Transcribe each entry. Change nothing.
____
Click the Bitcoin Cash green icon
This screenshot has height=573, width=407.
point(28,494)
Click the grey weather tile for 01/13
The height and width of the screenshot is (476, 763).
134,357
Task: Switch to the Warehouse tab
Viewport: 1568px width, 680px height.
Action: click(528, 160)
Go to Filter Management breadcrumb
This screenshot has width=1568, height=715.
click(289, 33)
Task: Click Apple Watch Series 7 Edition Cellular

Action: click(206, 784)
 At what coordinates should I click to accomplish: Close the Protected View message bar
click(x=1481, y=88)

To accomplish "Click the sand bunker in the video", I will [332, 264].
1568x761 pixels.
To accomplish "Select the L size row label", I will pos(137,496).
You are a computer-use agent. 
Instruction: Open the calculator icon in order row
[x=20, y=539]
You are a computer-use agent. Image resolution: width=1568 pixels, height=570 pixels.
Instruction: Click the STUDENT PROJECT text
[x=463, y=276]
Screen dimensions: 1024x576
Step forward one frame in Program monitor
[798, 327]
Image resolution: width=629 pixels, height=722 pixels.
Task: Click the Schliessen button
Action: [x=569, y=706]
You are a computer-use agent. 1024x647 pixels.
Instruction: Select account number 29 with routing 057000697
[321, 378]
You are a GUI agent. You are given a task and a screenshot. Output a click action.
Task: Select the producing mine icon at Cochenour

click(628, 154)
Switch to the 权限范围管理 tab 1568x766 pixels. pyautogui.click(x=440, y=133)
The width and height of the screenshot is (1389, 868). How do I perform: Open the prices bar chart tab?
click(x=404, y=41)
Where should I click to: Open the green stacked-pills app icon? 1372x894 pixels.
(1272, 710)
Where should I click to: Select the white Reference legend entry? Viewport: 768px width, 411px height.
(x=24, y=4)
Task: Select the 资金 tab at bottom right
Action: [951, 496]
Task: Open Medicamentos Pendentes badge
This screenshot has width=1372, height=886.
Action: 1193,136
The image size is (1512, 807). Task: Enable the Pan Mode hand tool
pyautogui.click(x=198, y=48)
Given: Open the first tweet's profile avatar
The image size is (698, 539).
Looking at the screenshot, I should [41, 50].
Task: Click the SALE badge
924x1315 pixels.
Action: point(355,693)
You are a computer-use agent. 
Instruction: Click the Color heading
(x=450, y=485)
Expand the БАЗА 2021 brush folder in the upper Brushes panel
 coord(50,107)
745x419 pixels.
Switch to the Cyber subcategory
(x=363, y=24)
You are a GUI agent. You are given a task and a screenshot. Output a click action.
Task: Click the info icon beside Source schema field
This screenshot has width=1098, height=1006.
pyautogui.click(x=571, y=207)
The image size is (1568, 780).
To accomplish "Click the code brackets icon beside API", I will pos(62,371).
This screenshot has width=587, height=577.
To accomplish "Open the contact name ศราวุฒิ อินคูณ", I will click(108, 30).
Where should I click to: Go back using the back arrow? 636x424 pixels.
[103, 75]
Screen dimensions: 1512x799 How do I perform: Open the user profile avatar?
____
(Worked solution):
Click the Bitcoin Cash green icon
This screenshot has height=573, width=407.
point(28,494)
Click the grey weather tile for 01/13
The height and width of the screenshot is (476, 763).
134,357
Task: Switch to the Warehouse tab
Viewport: 1568px width, 680px height.
Action: click(528, 160)
Go to Filter Management breadcrumb
This screenshot has width=1568, height=715.
click(289, 33)
Task: Click Apple Watch Series 7 Edition Cellular

Action: click(206, 784)
 At what coordinates should I click to accomplish: Close the Protected View message bar
click(x=1481, y=88)

To accomplish "Click the sand bunker in the video", I will [332, 264].
1568x761 pixels.
To accomplish "Select the L size row label", I will pos(137,496).
You are a computer-use agent. 
Instruction: Open the calculator icon in order row
[x=20, y=539]
You are a computer-use agent. Image resolution: width=1568 pixels, height=570 pixels.
Instruction: Click the STUDENT PROJECT text
[x=463, y=276]
Screen dimensions: 1024x576
Step forward one frame in Program monitor
[798, 327]
Image resolution: width=629 pixels, height=722 pixels.
Task: Click the Schliessen button
Action: [x=569, y=706]
You are a computer-use agent. 1024x647 pixels.
Instruction: Select account number 29 with routing 057000697
[321, 378]
You are a GUI agent. You are given a task and a screenshot. Output a click action.
Task: Select the producing mine icon at Cochenour

click(628, 154)
Switch to the 权限范围管理 tab 1568x766 pixels. pyautogui.click(x=440, y=133)
The width and height of the screenshot is (1389, 868). How do I perform: Open the prices bar chart tab?
click(x=404, y=41)
Where should I click to: Open the green stacked-pills app icon? 1372x894 pixels.
(1272, 710)
Where should I click to: Select the white Reference legend entry? Viewport: 768px width, 411px height.
(x=24, y=4)
Task: Select the 资金 tab at bottom right
Action: [951, 496]
Task: Open Medicamentos Pendentes badge
This screenshot has width=1372, height=886.
Action: 1193,136
The image size is (1512, 807). Task: Enable the Pan Mode hand tool
pyautogui.click(x=198, y=48)
Given: Open the first tweet's profile avatar
The image size is (698, 539).
Looking at the screenshot, I should [41, 50].
Task: Click the SALE badge
924x1315 pixels.
Action: point(355,693)
You are a computer-use agent. 
Instruction: Click the Color heading
(x=450, y=485)
Expand the БАЗА 2021 brush folder in the upper Brushes panel
 coord(50,107)
745x419 pixels.
Switch to the Cyber subcategory
(x=363, y=24)
You are a GUI agent. You are given a task and a screenshot. Output a click action.
Task: Click the info icon beside Source schema field
This screenshot has width=1098, height=1006.
pyautogui.click(x=571, y=207)
The image size is (1568, 780).
To accomplish "Click the code brackets icon beside API", I will pos(62,371).
This screenshot has width=587, height=577.
To accomplish "Open the contact name ศราวุฒิ อินคูณ", I will click(108, 30).
Where should I click to: Go back using the back arrow? 636x424 pixels.
[103, 75]
Screen dimensions: 1512x799 How do I perform: Open the user profile avatar?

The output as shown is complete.